Seit der Umstellung auf Bachelor –und Masterstudiengänge gelten die beiden Abschlüsse sowohl an Fachhochschulen als auch an Universitäten als offiziell gleichwertig. Zwar haben Universitäten ein breiter gefächertes Angebot an Studiengängen und auch die Stundenpläne sind flexibler wählbar, doch die ständige Leistungskontrolle der Studenten fehlt hierbei.
Fachhochschulen hingegen bieten mittlerweile auch ein breites Spektrum an verschiedenen Fachrichtungen. Hinzu kommen der gut strukturierte Studienaufbau und der höhere Anteil an Praxiserfahrungen. So gibt es verschiedene Kooperationen mit Unternehmen und kleinere Lerngruppen mit einer persönlichen Betreuung.
Besonders Arbeitgeber interessieren sich oft für Absolventen von Fachhochschulen, weil sie einen größeren Praxisbezug nachweisen können. An der FHDW Paderborn beispielsweise, können die Studierenden in ein Unternehmen reinschnuppern und schauen, ob sie miteinander harmonieren. Sie kooperiert mit über 300 Unternehmen und organisiert die Praxisphasen. Oft übernehmen Unternehmen sogar die Studiengebühren. Auch Jobware bietet Euch in Kooperation mit der FHDW Bielefeld/Paderborn ein duales Studium der Wirtschaftsinformatik und finanziert die Studiengebühren.

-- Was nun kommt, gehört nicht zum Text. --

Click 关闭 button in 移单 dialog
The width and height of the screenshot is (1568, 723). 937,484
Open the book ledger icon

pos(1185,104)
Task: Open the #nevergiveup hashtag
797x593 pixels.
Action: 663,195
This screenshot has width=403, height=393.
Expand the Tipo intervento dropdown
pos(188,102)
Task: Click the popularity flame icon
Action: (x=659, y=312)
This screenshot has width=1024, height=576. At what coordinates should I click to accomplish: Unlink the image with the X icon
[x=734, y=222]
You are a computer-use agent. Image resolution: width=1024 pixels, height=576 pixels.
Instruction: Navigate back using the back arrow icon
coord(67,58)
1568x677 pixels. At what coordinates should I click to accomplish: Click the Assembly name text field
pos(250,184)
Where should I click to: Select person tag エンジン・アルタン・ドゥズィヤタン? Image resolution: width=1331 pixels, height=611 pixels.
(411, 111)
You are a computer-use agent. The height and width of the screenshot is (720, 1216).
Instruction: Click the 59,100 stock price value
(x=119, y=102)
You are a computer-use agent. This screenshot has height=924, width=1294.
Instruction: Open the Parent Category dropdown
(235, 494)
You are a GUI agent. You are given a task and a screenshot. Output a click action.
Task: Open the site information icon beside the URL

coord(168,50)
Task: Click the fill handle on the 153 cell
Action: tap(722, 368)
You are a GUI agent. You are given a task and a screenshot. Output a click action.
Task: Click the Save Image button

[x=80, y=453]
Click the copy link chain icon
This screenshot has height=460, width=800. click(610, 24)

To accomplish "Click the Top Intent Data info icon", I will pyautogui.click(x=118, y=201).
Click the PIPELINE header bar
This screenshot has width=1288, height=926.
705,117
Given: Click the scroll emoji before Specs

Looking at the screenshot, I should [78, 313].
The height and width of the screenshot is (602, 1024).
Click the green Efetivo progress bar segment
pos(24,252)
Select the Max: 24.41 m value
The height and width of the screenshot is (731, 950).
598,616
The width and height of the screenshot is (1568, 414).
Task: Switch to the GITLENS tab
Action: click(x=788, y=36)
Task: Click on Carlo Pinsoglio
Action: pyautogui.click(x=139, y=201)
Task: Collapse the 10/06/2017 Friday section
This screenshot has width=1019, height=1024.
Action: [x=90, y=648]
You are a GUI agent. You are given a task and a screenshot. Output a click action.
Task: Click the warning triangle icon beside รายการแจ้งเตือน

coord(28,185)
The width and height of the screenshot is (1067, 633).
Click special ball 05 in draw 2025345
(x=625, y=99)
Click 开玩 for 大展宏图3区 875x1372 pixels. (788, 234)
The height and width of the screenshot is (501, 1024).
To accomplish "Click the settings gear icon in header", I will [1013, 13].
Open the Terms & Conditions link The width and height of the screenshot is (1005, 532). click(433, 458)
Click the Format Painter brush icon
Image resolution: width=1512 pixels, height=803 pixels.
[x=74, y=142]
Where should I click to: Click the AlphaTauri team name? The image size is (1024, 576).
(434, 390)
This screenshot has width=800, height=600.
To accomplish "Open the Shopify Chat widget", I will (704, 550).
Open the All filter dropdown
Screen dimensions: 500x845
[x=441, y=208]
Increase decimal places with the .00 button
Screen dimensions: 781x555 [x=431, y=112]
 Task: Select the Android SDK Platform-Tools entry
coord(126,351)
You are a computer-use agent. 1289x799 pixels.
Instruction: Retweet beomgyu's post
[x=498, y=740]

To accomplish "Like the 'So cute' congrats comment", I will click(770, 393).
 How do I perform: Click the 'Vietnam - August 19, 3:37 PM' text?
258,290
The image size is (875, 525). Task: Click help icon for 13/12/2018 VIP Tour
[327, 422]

Als Karriere-Turbo bietet die FHDW mit ihrem bislang einzigartigen Carrer-Service Schulungen im Bereich Soft Skills an, um Stärken und Entwicklungspotenziale zu erkennen und auszubauen. Denn soziale Kompetenzen und das Interesse eines Bewerbers sind für die meisten Arbeitgeber von hoher Bedeutung. Haben wir Euer Interesse geweckt? Weitere Informationen findet ihr hier.



27. Oktober 2011 at 16:20
Für viele mittelständische Unternehmen ist der Praxisbezug von besonderer Bedeutung. Deshalb werden gerade in der Maschinenbaubranche gerne Hochschulabgänger eingestellt, die bereits während ihres Studiums berufsbezogen gearbeitet haben. Eine vorhergehende Lehre in einem Maschinenbau-Unternehmen wird häufig als ideale Voraussetzung für einen schnellen und erfolgreichen Start in das Berufsleben als Maschinenbau-Ingenieur gewertet.